23. Apparatus according to claim 12 further including first, second, and third electric motor means, coupled to said first, second, and third buoyancy means, respectively, for providing propulsion to said apparatus.

24. Body Sailer apparatus, comprising:

first, second and third buoyancy means for providing buoyancy to said apparatus, a waterline being defined on said first, second, and third buoyancy means when said apparatus is floating in water;

frame means for coupling together said first, second, and third buoyancy means, and for providing operator support to support an operator in a position partially above and partially below said waterline, said frame means coupling said first and second buoyancy means in a spaced apart relationship, and coupling said third buoyancy means in a position between said first and second buoyancy means but advanced therefrom in a forward sailing direction to provide an operator position between said first and second buoyancy means and astern of said third buoyancy means;

articulation means, coupled to said frame means and said third buoyancy means, for providing pitch and yaw articulation of said third buoyancy means with respect to said first and second buoyancy means;

a hand grip, coupled to said third buoyancy means below said waterline, adapted for providing an operator hand grip to an operator in said operator position;

collar means, coupled to said frame means between said third buoyancy means and said first and second buoyancy means, for providing a mast support; and

a mast adapted to be coupled to said collar means, and having a hinge to cause an upper mast portion to be pivotable with respect to a lower mast portion.

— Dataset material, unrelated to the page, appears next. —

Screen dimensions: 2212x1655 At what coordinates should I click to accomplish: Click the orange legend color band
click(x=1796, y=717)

25. Apparatus according to claim 24 further including submerging/resurfacing means for causing said apparatus to be completely submerged and later resurfaced, said submerging/resurfacing means comprising:

in each said buoyancy means:

water inlet means for permitting water to enter said each buoyancy means to cause it to lose buoyancy to cause said apparatus to become completely submerged;

gas outlet means for permitting gas in said each buoyancy means to exit in response to the entry of water from said water inlet means;

pressurized gas inlet means for permitting pressurized air to enter said each buoyancy means to cause it to regain buoyancy to cause the submerged apparatus to resurface;

water outlet means for permitting water in said each buoyancy means to exit in response to the entry of said pressurized gas;

pressurized gas supply means, coupled to said third buoyancy means, for supplying said pressurized gas to the three pressurized gas inlet means; and

control means for providing operator control of said pressurized gas supply means, said water inlet means, said gas outlet means, said pressurized gas inlet means, and said water outlet means.

26. Apparatus according to claim 24 further including steerage control means for controlling steerage of said apparatus, said steerage control means comprising:

first and second rudders coupled to said first and second buoyancy means, respectively; and

first and second rudder control means, coupled between said articulation means and said first and second rudders, respectively for controlling movement of said first and second rudders.

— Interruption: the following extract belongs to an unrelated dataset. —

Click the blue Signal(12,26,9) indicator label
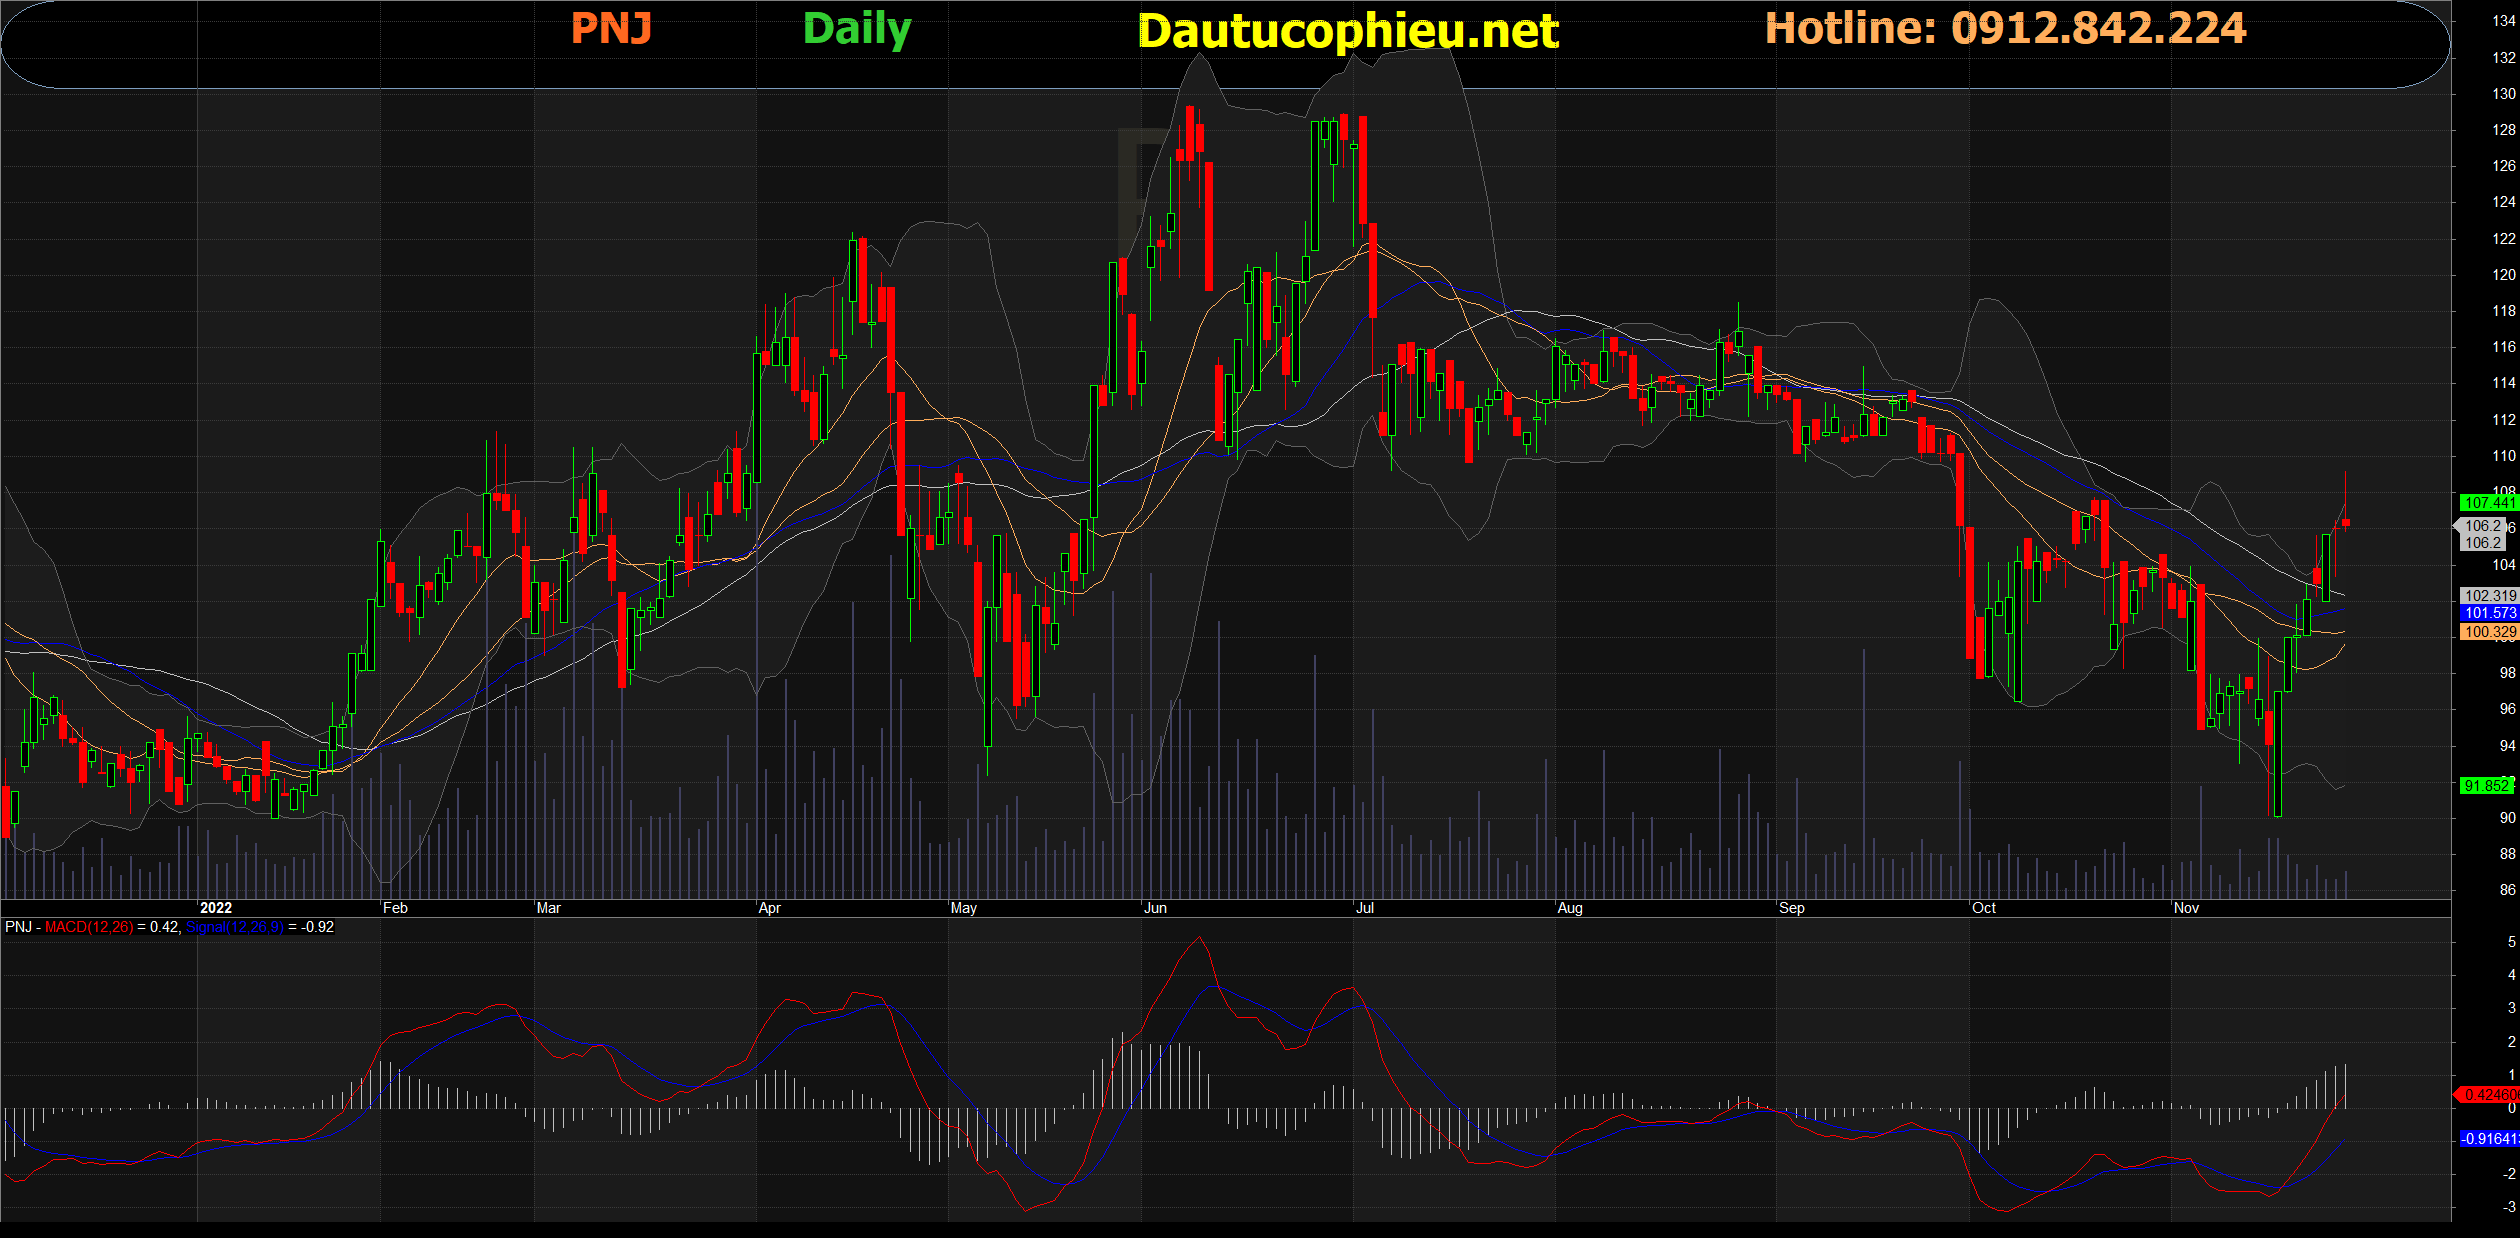The width and height of the screenshot is (2520, 1238). (235, 927)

27. Apparatus according to claim 24 further including diving/climbing means for controlling diving/climbing of said apparatus, said diving/climbing means comprising:

forward dive/climb plane means, coupled to said hand grip, for controlling diving and climbing of said apparatus;

first and second rear dive/climb planes coupled to said first and second buoyancy means, respectively, for further controlling diving and climbing of said apparatus.

28. Apparatus according to claim 24 wherein said frame means includes:

a first frame portion coupled to said first bouyancy means;

a second frame portion coupled to said second buoyancy means and parallel to said first frame portion;

a third frame portion coupled between rearward ends of said first and second frame portions;

a fourth frame portion coupled to a foreward end of said first frame portion;

a fifth frame portion coupled to a foreward end of said second frame portion;

a collar coupling together foreward ends of said fourth and fifth frame portions; and

a sixth frame portion coupled between said collar and said third buoyancy means.